The myth of the lone wandering woman steering the jeep over the
spewed mountain rubble is woven with a penchant. But this sense
of freedom is misconstrued in the primary masculine world of
state politics and post-colonial diplomacy. Though the
ideological framework tends to resolve the conflict between the
tense male-oriented sputtering in the language and the deeds of
the woman in action, such coherence is only a compulsion to give
the novel a suave feeling of termination. Amid the series of
disclosures, the progression of Mona becomes complicated because
the logocentric male culture does not permit her easily to have
her sense of personal freedom for manipulating thoughts. For
General Singh and Harish and many others (including Americans)
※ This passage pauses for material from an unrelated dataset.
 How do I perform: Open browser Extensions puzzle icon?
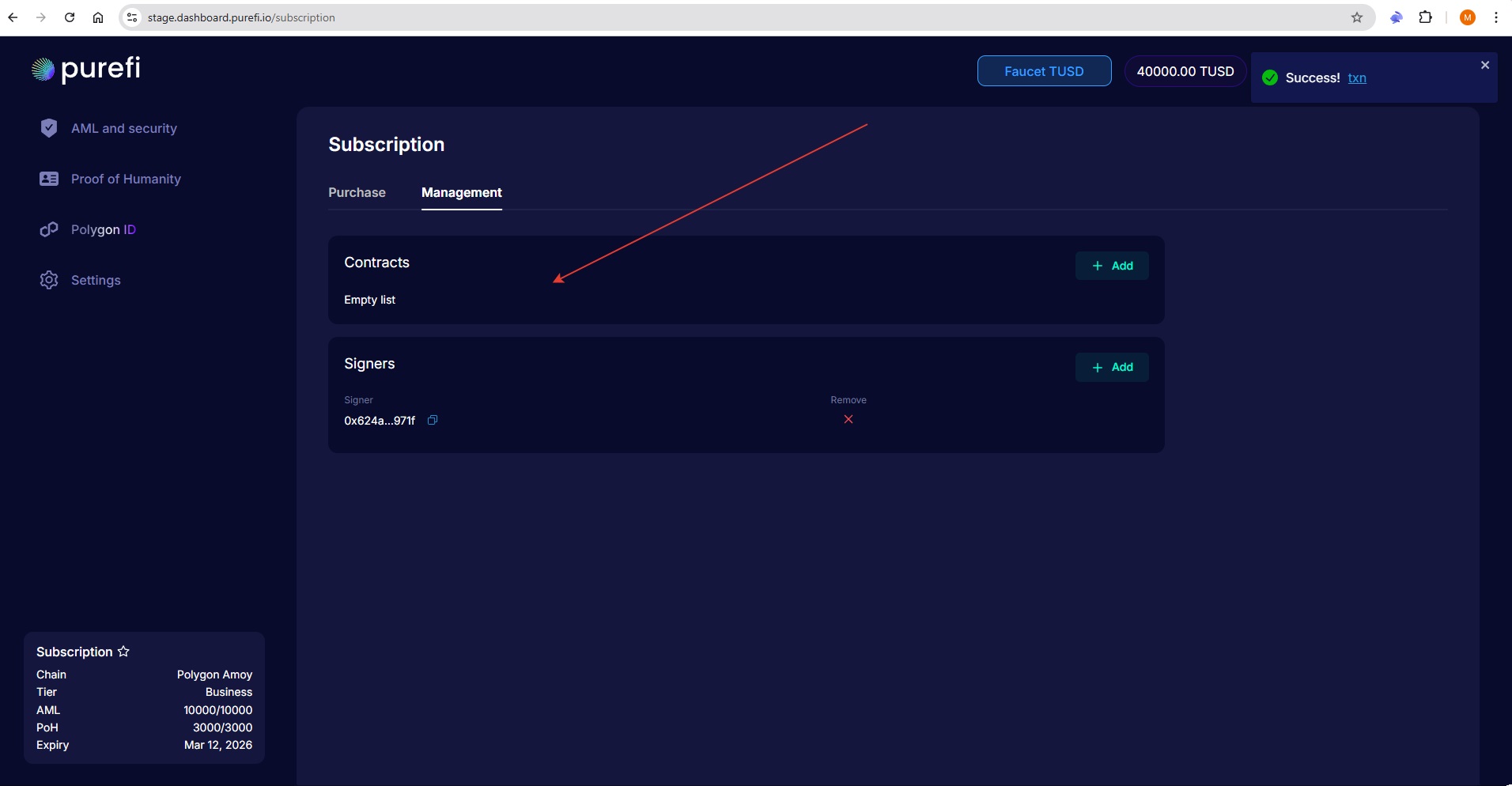pyautogui.click(x=1425, y=17)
she becomes an object of amusement as they try to impose on her
the gender norm of their patriarchal culture. That Mona can
outwit her male counterparts comes as a surprise for them, a
fact they have to acknowledge at one stage.
Mona, though of
liberal disposition, has to protect American interests and her
argument cannot transgress the basic assumptions of American
hegemony couched in benevolent offerings or dressed-up bribes.
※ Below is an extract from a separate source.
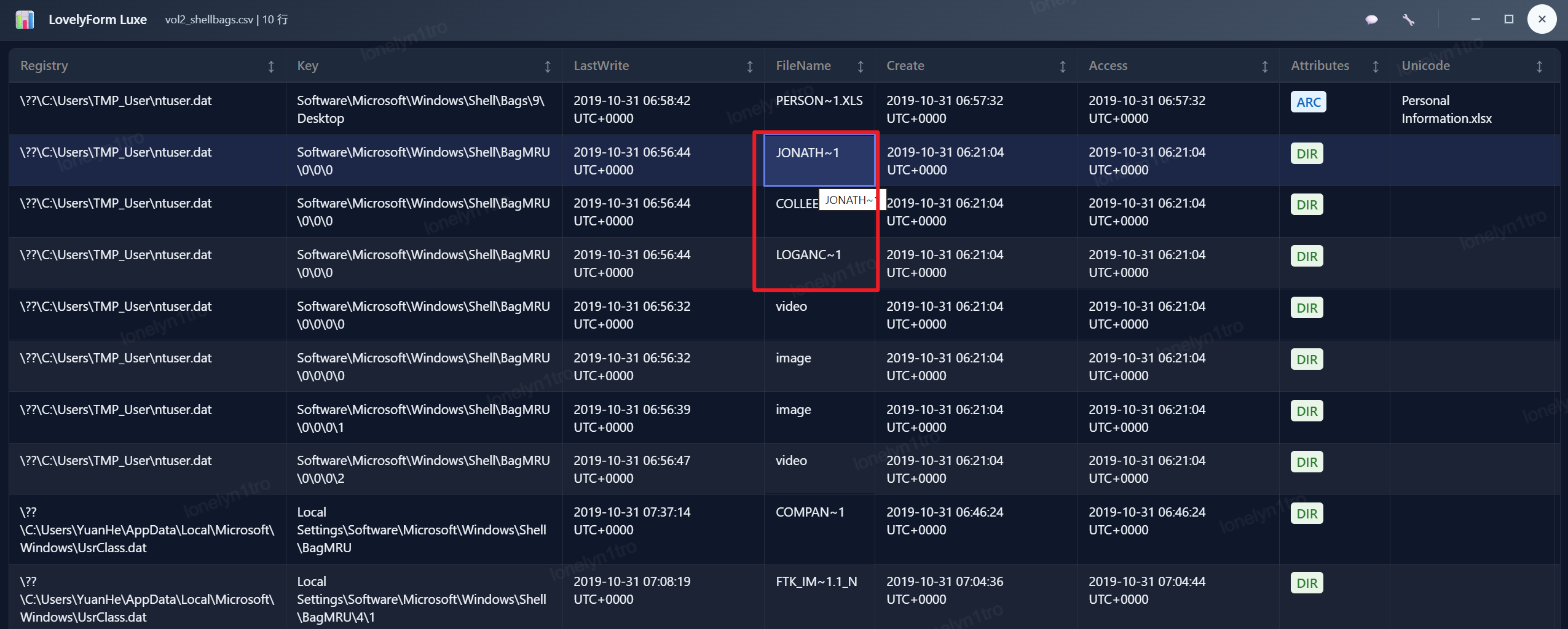Sort by the Attributes column arrows
Image resolution: width=1568 pixels, height=629 pixels.
pos(1376,66)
One such capitalistic offering is the building of Dudhara dam—a
project of high civilisation that suddenly becomes redundant, to
the chagrin of Americans, and disappears with the death of that
visionary Harish in his medieval tower built to enjoy
specifically the brunt of savage storms.
By the time peace
returns to the valley and the hills, Mona comes to realise that
Philip, the ambassador-lover, is not her destination. He is an
efficient officer but not more than a paper-tiger when set
against Ted. Prabha comes to know that her hatred for her
brother was a painstakingly groomed fiction of her own, and
Harish admits before shooting himself when his coup against the
General fails: "I believed I knew their [gods’] plans and
that I was their chosen instrument. A foolish conceit, mm? We
Pandeys have not been good for this land."
In the beginning
of the novel Jan unwittingly imposed on her husband the fear of
castration complex by forcing Paul to proceed to America for the
removal of a tumour on his testicle. These libidinal hints are
picked up in the Harish-mother, Prabha-father, Ted-mother, and
Mona-father Oedipal pairings during the course of the novel and
are eventually introduced into the moment of final disclosure on
the Buddhist precipices where Ted rescues critically ill Mona.
For that final
resolution and uncovering Mona has to slog through father
fixation that severely hampers her response to Ted’s
treatment: "No. Papa says by myself." Ted fights back:
"Tell Papa to butt the hell out. This is my department and
I’m in charge here." Mona responds while the boundary of
language stretches schizophrenically to resist father’s no to
heterosexual fulfilment. Mona’s libido is displaced into a
potentially different mode in the symbolic order where she and
Ted turn lovers from friends. This is the last disclosure.